Domenica ha aperto la stagione venatoria dell’“ars venandi”, una “cultura” inscindibile dalla necessaria gestione faunistica, un’attività indispensabile all’economia agricola, in particolare dei piccoli borghi, delle aree svantaggiate ma, non solo anche per l’incidenza dei danni da fauna selvatica anche nelle aree urbane. I cacciatori tornano nelle campagne e devono farlo sempre più attenti al lavoro degli altri, alla sicurezza, al rispetto delle proprietà altrui. Il nostro ritorno nei campi, come già per i problemi degli incendi, comporta quel maggiore “presidio” che permette di contrastare atti talvolta dolosi. Quando la campagna non è in “solitudine” è più facile difenderla dalle “male aggressioni”.
Le giuste e positive emozioni che vive il cacciatore servono al bene comune. Tra le attività di prevenzione compete a noi salvaguardare gli agricoltori e cittadini italiani da possibili epidemie di peste suina africana (ASF). Noi siamo cultori e conoscitori dei boschi, dei colli, dei fossi e da domani queste conoscenze saranno determinanti alla prevenzione: se dovessimo trovare cinghiali morti, non li tocchiamo e segnaliamo la presenza delle carcasse alle autorità sanitarie competenti, alle polizie provinciali. La peste suina può diventare un grave problema e pur non essendone la causa i ripopolamenti ancorché impropri e vietati dei cinghiali, come raccontano “certe frottole” tocca anche a noi contribuire a trovare soluzioni nell’interesse del paese.

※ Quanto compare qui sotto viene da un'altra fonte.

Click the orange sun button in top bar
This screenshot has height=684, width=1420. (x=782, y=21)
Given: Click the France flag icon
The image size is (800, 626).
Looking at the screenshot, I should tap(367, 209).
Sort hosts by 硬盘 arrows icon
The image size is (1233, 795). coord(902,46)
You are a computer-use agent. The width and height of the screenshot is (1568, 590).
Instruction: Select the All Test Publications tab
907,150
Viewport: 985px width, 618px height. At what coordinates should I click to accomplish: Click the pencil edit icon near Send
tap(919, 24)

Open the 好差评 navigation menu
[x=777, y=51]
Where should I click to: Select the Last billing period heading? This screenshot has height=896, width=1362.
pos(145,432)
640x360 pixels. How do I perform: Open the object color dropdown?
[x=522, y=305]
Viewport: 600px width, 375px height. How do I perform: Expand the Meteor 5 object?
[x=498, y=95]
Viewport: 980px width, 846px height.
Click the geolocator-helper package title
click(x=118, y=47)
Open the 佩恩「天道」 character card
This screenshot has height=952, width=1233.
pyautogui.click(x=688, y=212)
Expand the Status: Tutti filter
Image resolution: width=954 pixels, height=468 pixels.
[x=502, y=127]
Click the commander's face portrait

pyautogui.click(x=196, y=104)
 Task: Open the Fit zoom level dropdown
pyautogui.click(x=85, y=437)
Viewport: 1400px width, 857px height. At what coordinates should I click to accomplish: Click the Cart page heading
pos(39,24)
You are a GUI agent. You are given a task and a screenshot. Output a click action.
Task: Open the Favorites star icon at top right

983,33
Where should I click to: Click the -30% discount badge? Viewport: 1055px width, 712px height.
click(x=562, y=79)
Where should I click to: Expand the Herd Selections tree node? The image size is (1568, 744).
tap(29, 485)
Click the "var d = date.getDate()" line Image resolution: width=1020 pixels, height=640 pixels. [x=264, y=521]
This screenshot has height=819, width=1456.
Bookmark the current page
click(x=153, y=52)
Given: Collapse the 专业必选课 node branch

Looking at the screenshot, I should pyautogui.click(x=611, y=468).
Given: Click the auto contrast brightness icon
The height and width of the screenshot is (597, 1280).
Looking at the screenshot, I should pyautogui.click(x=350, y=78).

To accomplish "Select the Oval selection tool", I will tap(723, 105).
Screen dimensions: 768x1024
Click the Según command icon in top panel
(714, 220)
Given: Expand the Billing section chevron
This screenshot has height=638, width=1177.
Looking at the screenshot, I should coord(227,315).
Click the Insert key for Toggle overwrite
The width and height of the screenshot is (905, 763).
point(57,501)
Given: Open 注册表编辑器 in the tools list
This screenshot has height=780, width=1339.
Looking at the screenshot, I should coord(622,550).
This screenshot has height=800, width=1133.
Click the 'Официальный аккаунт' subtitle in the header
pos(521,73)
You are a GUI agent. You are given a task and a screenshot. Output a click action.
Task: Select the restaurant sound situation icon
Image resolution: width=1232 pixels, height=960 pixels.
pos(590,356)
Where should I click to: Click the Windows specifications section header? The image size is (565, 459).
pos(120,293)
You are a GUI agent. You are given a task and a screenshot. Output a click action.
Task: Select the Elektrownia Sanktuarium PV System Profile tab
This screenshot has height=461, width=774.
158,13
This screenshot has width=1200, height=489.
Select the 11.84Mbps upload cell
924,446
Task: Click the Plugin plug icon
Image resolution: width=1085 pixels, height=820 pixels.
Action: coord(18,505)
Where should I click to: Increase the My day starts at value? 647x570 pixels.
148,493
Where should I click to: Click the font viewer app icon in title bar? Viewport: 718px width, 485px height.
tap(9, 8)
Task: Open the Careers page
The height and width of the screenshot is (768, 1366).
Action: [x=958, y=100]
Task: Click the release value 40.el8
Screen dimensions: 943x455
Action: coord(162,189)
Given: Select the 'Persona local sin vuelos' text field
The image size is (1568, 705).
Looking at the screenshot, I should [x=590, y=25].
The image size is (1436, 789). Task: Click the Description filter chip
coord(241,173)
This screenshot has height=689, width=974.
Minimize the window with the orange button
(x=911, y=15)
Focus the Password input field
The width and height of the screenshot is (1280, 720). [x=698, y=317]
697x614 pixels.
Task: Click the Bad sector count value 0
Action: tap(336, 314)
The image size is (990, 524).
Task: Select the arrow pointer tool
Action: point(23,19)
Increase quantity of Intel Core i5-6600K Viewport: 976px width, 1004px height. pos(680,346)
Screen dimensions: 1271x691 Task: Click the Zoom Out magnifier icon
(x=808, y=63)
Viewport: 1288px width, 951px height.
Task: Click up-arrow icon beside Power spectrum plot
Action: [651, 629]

Ci sono molti problemi da affrontare nel rapporto caccia-società, ne siamo consapevoli. Più saremo a caccia con i nostri amici cani, più avremo argomenti per una narrazione corretta della caccia, ai cittadini, alle nuove generazioni. Qualcosa in Europa può cambiare, facciamo dell’ARCI Caccia la migliore interprete del confronto necessario e non più rinviabile (Fonte: Arci Caccia).